◆ ФРАГМЕНТ ДОКУМЕНТА
День воскресный надо святить не между двумя чашками утреннего кофе и не умозрительно, в теоретических рассуждениях. Если это желание не связано с сердечным настроем, то оно не связано ни с чем. Особенно это важно в отношении к детям, что отмечает в одной из своих работ прот. Александр Шмеман: «Посещение церковных служб должно быть с самого раннего детства дополнено домашней атмосферой, которая предваряет и поддерживает церковное настроение. Возьмем, например, воскресное утро. Как ребенок может ощутить святость этого утра и всего того, что видит в церкви, если дом наполнен шумом радио и телевидения, если родители курят и читают газеты, если царит чисто житейская атмосфера? Перед церковной службой должно быть состояние «собранности», некая тихая серьезность в доме. Лампады зажжены перед иконами, надеты чистые праздничные одежды, комнаты прибраны — так часто родители не дают себе отчета в том, что такая обстановка формирует религиозное сознание детей, накладывает отпечаток, который никакие будущие треволнения не изгладят. Накануне и в день церковного праздника, во время поста, когда мы готовимся к исповеди и причастию — дом должен быть отражением Церкви, должен освещаться тем светом, который мы выносим со службы».

 

Пятая заповедь

 

Почитай отца твоего и мать твою

 

У Райнера Мария Тильке есть такие стихи:

 

Вдруг на закате, встав из-за стола,

отец, бросая дом, спешит, спешит:

там на востоке дальний храм стоит.

А дети плачут, словно смерть пришла.

 

Но тот, кто дома встретил смерти ночь,

Живёт в вещах, почти как прежде жил.

Тогда навек уходят дети прочь

в тот дальний храм, который он забыл,

 

(Из «Книги Богомолья».

Пер. с нем. В. Клеваева)

◆ ТЕКСТ ЗАДАНИЙ
**1)** Чем, по словам прот. Александра Шмемана во фрагменте документа, должно быть дополнено посещение церковных служб с самого раннего детства?
**2)** Приведите заново фрагмент документа от слов «Почитай отца твоего» до слов «дальний храм стоит.» включительно, поменяв «на закате» на «на рассвете».

◆ ВЫДЕРЖКА ИЗ ДАННЫХ

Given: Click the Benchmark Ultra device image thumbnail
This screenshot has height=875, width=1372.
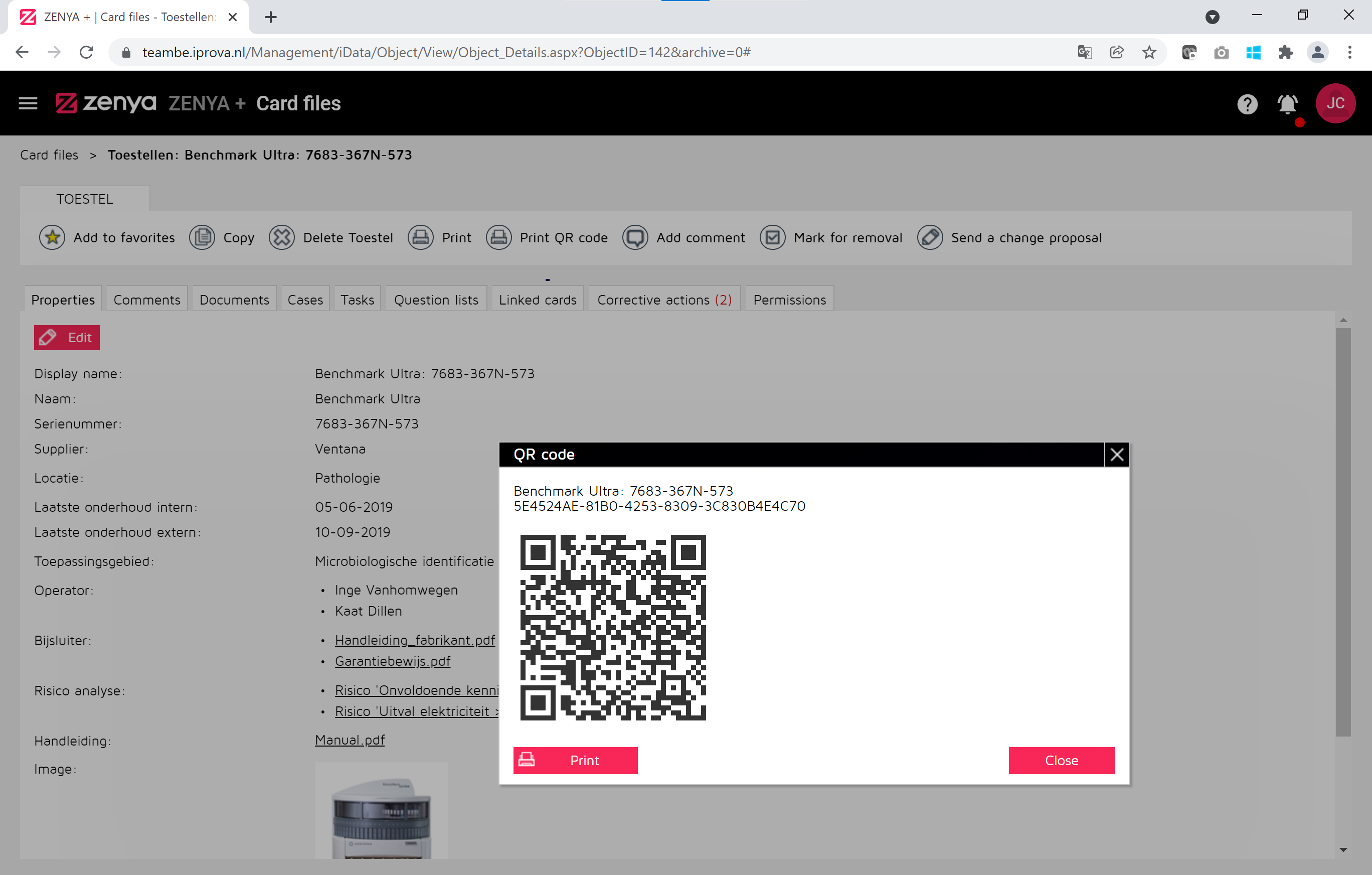Looking at the screenshot, I should 381,815.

◆ ОТВЕТЫ НА ЗАДАНИЯ
**1)** Домашней атмосферой, которая предваряет и поддерживает церковное настроение.

**2)**
Почитай отца твоего и мать твою

 

У Райнера Мария Тильке есть такие стихи:

 

Вдруг на рассвете, встав из-за стола,

отец, бросая дом, спешит, спешит:

там на востоке дальний храм стоит.